Members of the Teachers Association of Lee County and the Support Personnel Association of Lee County - two union-affiliated groups representing about 9,500 workers - met with district officials Monday in their first contract bargaining session following the passage of the state´s budget last week.
That budget resulted in a $7 million funding increase for the school district, far short of the $35.7 million increase in salary, fuel and utility expenses the district expects for the next year. The result is a $29 million hole, half of which the district filled over the past two months by cutting dozens of programs, projects and nearly 160 positions, many of them directorships.
District Budget Director Ami Desamours said the remainder will come from the bargaining table.
“We have done as much cutting as we can,” Desamours said.
The situation compounds itself by the fact that the state may not have enough money to cover the cost of the budget it passed. District Chief Business Officer Lee Legutko said last week that the state put off estimating its revenue, and will likely have to make cuts midway through next year, as it did this year.
Also complicating the bargaining is an $8 million increase in health insurance costs.
Support Personnel Association President Bob Rushlow said it´s the worst situation he has seen in years.
“I´ve been in negotiations for many, many years, but this has got to be some of the toughest negotiations that I have ever experienced,” Rushlow said after the four-hour meeting´s completion. “And it´s not over yet.”
Within the coming weeks, the groups hope to eventually reach an agreement with the district. The meetings held up to this point have allowed for brainstorming various options.
One suggestion placed on the table was to cut the employees´ $20 million benefit package, which includes funding for raises and health benefits, by $14.6 million and let the remaining $5.4 million be distributed how the employee associations wished.
Those in the meetings have also suggested cuts in salary, including cutting pay for holidays the district´s employees do not work.
“Any decision we´re going to make is going to be unpopular,” Rushlow said. “It´s a shame that the Legislature and the governor won´t tap into the renegade fund for this budget. The legislators won´t step up to the plate on this one. I don´t think they realize this is impacting kids lives and their futures.”
At several points, the discussion turned to the cuts that have already been made and how the district would operate without those employees and programs.
“I do want to assure you that sitting on that budget committee this year was probably one of the most frustrating things I have ever done,” District Human Resources Director Greg Adkins said. “I sat with the chiefs this morning and the groups started talking about the services that we don´t even know how we are going to provide.”
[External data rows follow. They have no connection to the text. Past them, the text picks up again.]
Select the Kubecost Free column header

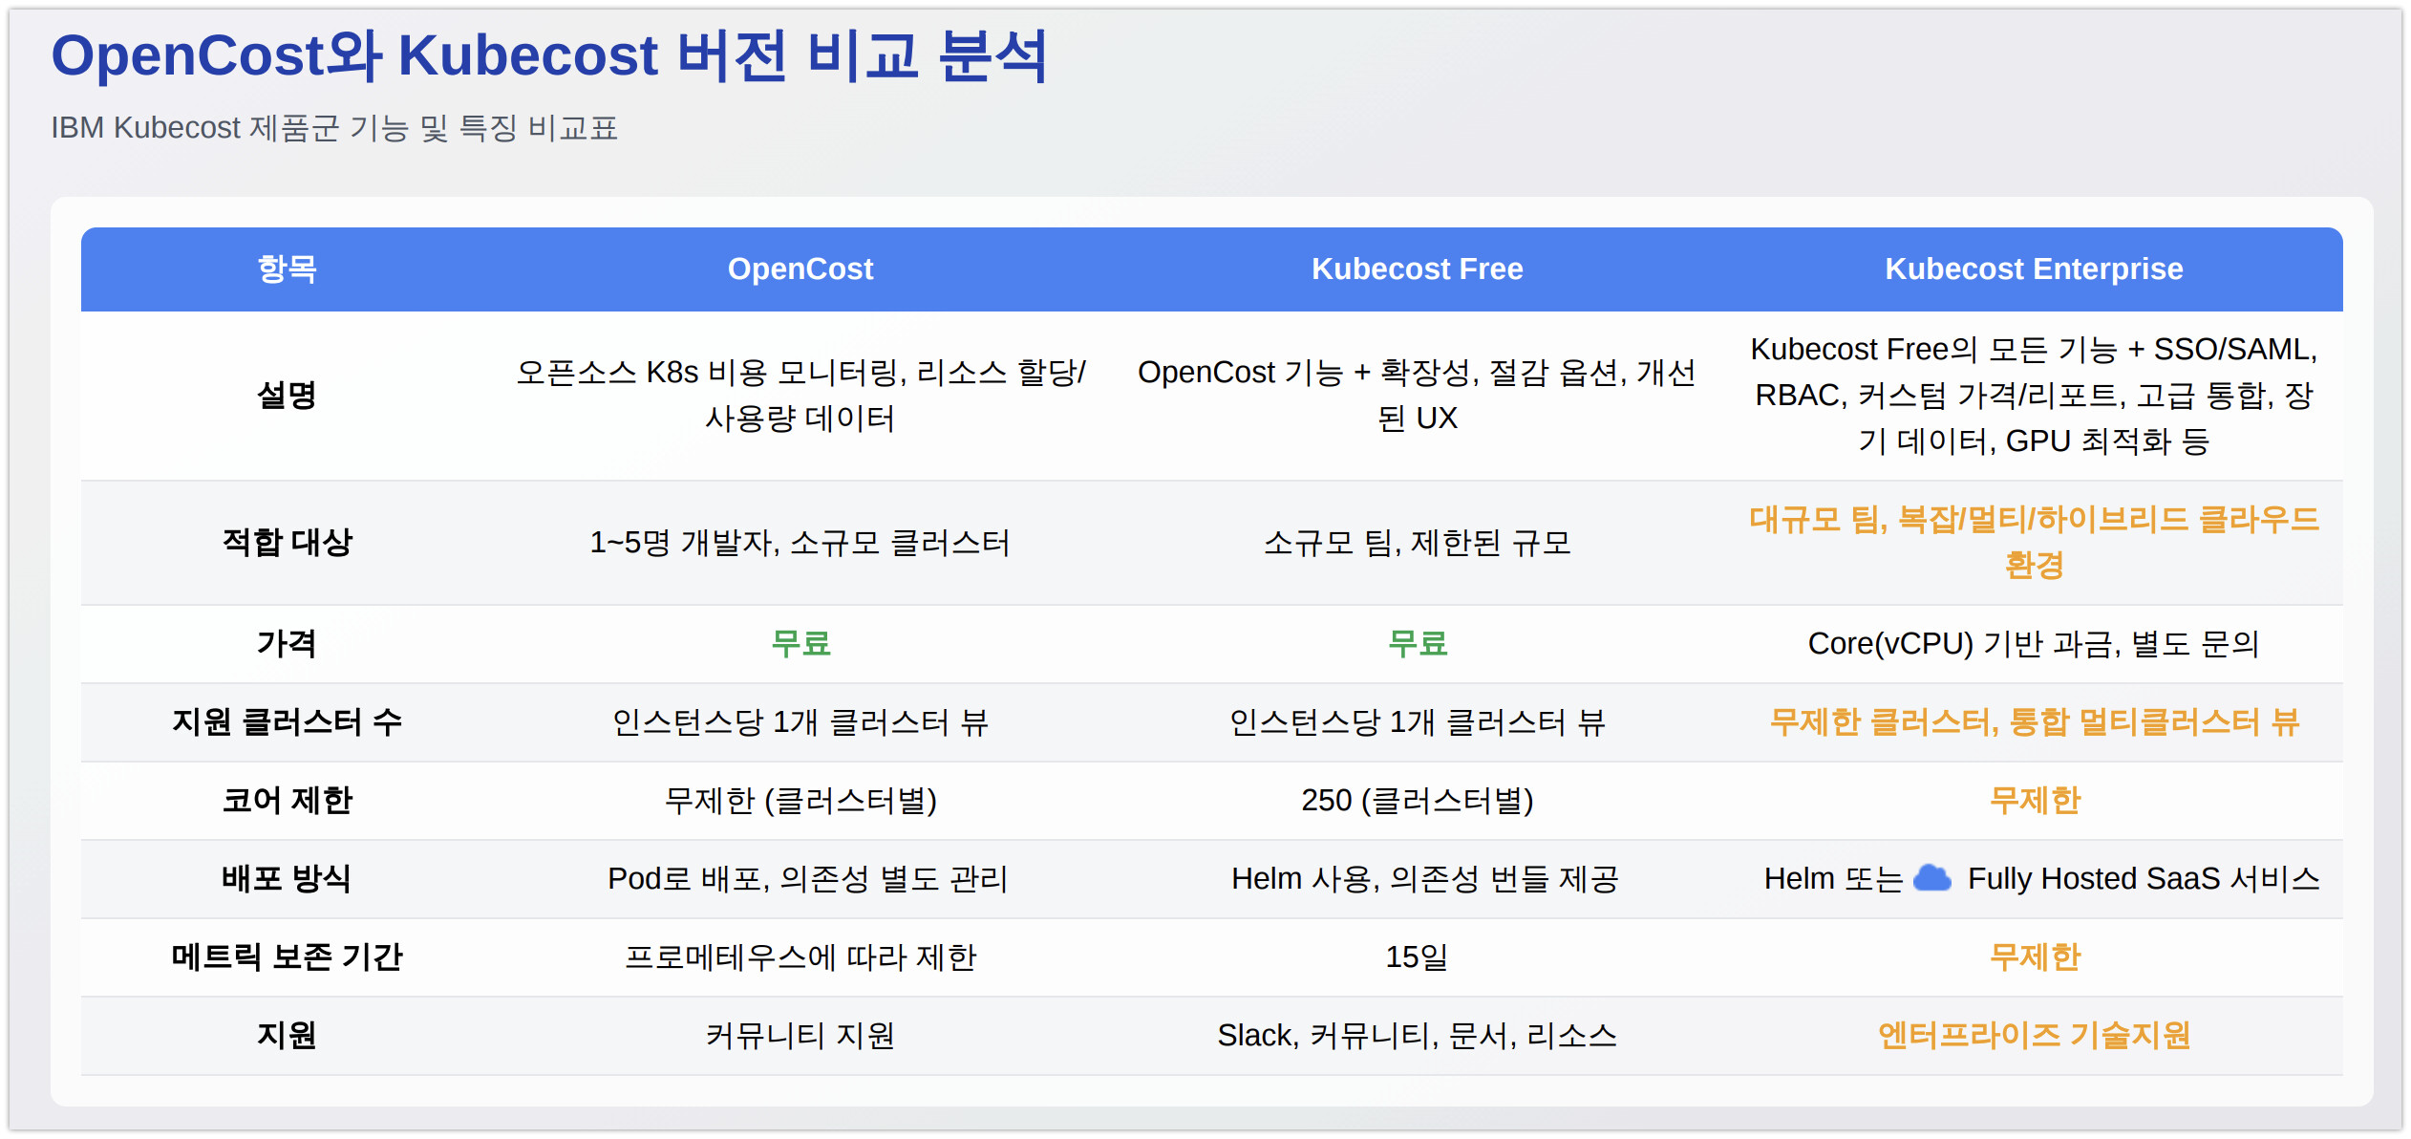click(1417, 269)
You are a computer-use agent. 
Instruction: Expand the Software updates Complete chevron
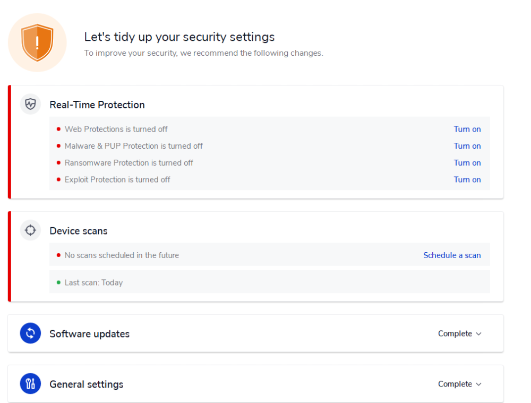pos(478,334)
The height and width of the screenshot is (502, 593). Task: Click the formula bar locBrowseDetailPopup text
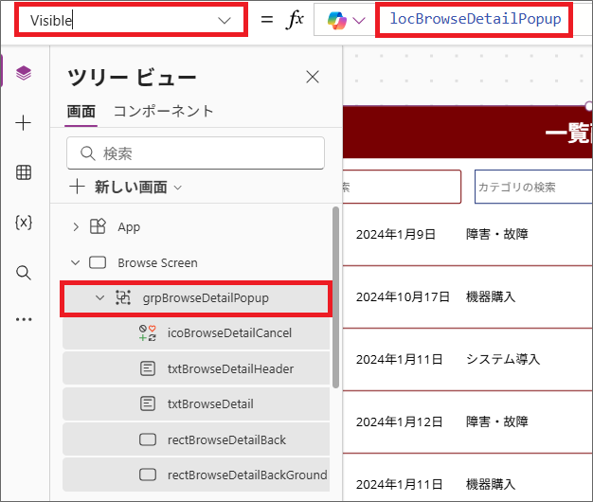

Rushlow said many of his employees are concerned with the road from here. The district expects the same budget situation to repeat itself for the next two years, likely resulting in an end to anything that isn´t nailed down by state law, including athletics, arts and music programs.
“Obviously, if you are going to cut personnel, you are going to cut services,” Rushlow said. “Who is going to pick up that extra work when you cut the personnel? What are the consequences if they don´t get it done? There is a lot of fear out there, a tremendous amount of fear out there.”